**EXERCISE INSTRUCTIONS**. Copy out the entries word for word, from the line containing "Given: Click the 'Burda" down to the line containing "Looking at the screenshot, I should (710, 137).", with both of those lines included.
[Begin DATA LISTING]
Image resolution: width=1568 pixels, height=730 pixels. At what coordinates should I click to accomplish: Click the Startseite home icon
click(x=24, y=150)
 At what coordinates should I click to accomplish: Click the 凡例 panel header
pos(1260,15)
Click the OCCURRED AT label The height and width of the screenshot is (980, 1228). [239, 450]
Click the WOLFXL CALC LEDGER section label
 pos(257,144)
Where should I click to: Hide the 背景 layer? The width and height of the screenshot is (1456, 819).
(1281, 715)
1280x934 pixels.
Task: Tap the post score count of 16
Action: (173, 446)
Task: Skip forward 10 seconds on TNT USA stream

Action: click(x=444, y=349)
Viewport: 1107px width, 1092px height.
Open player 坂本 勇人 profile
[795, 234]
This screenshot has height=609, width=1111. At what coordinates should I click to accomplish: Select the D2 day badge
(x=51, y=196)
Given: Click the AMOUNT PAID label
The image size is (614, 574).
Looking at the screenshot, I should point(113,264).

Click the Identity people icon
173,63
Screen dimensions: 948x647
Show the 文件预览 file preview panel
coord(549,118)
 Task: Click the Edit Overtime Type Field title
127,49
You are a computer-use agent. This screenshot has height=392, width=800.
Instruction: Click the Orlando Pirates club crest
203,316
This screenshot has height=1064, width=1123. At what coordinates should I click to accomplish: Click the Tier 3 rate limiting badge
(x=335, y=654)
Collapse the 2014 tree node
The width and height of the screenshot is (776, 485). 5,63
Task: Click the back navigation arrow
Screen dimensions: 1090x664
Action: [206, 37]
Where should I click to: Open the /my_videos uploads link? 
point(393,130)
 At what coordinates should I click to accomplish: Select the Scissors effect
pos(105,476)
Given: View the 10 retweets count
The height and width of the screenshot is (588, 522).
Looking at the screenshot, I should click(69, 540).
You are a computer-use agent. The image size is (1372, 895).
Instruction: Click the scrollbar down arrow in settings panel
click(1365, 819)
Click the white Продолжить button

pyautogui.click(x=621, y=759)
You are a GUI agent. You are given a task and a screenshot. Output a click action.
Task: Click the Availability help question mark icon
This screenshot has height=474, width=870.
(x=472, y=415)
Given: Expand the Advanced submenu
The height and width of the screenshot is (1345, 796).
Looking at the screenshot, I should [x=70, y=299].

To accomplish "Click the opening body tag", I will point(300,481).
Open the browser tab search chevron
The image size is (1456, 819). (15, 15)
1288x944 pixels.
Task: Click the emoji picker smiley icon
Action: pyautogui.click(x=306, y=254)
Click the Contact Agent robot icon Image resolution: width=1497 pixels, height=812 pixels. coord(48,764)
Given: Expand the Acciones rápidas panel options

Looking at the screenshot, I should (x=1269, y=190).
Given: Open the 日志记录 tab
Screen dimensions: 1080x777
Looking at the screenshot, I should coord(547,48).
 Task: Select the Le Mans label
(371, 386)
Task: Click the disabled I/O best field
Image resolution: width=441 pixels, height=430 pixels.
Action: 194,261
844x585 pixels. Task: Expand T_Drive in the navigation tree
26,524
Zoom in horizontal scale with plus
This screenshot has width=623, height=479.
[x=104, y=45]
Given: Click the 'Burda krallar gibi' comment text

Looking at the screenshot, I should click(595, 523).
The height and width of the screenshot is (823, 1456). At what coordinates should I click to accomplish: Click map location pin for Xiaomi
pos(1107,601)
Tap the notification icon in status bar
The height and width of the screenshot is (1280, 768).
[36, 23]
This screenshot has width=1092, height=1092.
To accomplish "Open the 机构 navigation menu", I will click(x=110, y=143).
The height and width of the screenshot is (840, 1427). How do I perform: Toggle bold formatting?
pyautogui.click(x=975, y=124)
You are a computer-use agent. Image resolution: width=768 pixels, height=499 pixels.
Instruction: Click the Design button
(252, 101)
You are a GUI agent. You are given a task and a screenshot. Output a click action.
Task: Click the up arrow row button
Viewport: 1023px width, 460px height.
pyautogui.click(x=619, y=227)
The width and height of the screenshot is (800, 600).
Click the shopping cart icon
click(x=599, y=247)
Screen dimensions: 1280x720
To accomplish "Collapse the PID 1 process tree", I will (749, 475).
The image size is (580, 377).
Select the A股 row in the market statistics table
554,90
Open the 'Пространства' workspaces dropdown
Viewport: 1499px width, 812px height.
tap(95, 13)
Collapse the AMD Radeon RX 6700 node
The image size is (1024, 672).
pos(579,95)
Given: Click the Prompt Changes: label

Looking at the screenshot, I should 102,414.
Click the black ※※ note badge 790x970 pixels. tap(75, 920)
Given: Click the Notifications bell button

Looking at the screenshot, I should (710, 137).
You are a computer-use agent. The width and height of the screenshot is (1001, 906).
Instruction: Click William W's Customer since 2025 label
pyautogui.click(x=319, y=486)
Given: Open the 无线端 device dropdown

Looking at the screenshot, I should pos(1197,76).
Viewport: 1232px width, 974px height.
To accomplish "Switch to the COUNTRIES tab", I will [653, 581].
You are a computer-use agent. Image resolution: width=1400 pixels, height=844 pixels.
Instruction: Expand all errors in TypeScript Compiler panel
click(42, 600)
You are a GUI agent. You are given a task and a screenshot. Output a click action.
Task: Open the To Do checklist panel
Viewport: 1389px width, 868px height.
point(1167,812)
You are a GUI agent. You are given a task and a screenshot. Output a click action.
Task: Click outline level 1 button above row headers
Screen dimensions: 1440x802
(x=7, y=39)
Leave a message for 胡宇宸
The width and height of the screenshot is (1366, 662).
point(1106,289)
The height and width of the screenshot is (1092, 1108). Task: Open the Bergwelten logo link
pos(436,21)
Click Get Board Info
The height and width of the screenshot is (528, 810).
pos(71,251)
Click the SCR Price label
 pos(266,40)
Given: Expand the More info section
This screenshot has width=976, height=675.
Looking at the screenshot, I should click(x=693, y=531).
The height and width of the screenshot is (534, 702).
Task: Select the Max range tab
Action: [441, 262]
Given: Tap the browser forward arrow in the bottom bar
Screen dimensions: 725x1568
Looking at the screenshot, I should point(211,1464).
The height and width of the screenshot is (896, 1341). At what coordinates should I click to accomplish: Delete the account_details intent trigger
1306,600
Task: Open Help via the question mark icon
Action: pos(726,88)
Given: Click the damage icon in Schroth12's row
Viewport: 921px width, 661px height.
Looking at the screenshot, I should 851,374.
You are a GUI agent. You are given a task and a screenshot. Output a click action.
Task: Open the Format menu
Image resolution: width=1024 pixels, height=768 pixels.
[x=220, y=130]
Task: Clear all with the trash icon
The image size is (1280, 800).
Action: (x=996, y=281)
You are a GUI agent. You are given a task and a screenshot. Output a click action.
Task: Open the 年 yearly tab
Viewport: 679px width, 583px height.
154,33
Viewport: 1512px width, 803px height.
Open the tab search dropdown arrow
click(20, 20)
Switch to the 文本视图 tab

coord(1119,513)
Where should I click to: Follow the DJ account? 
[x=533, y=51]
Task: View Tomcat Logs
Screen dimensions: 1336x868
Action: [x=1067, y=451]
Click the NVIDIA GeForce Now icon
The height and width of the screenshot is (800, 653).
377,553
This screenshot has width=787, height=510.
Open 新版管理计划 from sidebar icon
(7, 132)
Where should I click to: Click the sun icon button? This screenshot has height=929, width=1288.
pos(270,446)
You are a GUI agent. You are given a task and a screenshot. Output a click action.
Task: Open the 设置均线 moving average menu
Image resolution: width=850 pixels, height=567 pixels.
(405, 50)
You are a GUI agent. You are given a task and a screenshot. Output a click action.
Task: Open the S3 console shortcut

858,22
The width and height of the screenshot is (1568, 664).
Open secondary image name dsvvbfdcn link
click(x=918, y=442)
[End DATA LISTING]
**SOLUTION BELOW**.
Given: Click the 'Burda krallar gibi' comment text

Looking at the screenshot, I should click(595, 523).
The height and width of the screenshot is (823, 1456). At what coordinates should I click to accomplish: Click map location pin for Xiaomi
pos(1107,601)
Tap the notification icon in status bar
The height and width of the screenshot is (1280, 768).
[36, 23]
This screenshot has width=1092, height=1092.
To accomplish "Open the 机构 navigation menu", I will click(x=110, y=143).
The height and width of the screenshot is (840, 1427). How do I perform: Toggle bold formatting?
pyautogui.click(x=975, y=124)
You are a computer-use agent. Image resolution: width=768 pixels, height=499 pixels.
Instruction: Click the Design button
(252, 101)
You are a GUI agent. You are given a task and a screenshot. Output a click action.
Task: Click the up arrow row button
Viewport: 1023px width, 460px height.
pyautogui.click(x=619, y=227)
The width and height of the screenshot is (800, 600).
Click the shopping cart icon
click(x=599, y=247)
Screen dimensions: 1280x720
To accomplish "Collapse the PID 1 process tree", I will (749, 475).
The image size is (580, 377).
Select the A股 row in the market statistics table
554,90
Open the 'Пространства' workspaces dropdown
Viewport: 1499px width, 812px height.
tap(95, 13)
Collapse the AMD Radeon RX 6700 node
The image size is (1024, 672).
pos(579,95)
Given: Click the Prompt Changes: label

Looking at the screenshot, I should 102,414.
Click the black ※※ note badge 790x970 pixels. tap(75, 920)
Given: Click the Notifications bell button

Looking at the screenshot, I should (710, 137).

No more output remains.